*** Begin section ***

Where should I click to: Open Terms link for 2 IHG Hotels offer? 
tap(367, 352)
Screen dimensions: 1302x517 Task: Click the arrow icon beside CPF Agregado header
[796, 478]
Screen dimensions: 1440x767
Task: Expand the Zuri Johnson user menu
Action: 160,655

*** End section ***

WORK TO BE COMPLETED: Each record must be output word for word.

RESULT OF THE EXERCISE:
Where should I click to: Open Terms link for 2 IHG Hotels offer? 
tap(367, 352)
Screen dimensions: 1302x517 Task: Click the arrow icon beside CPF Agregado header
[796, 478]
Screen dimensions: 1440x767
Task: Expand the Zuri Johnson user menu
Action: 160,655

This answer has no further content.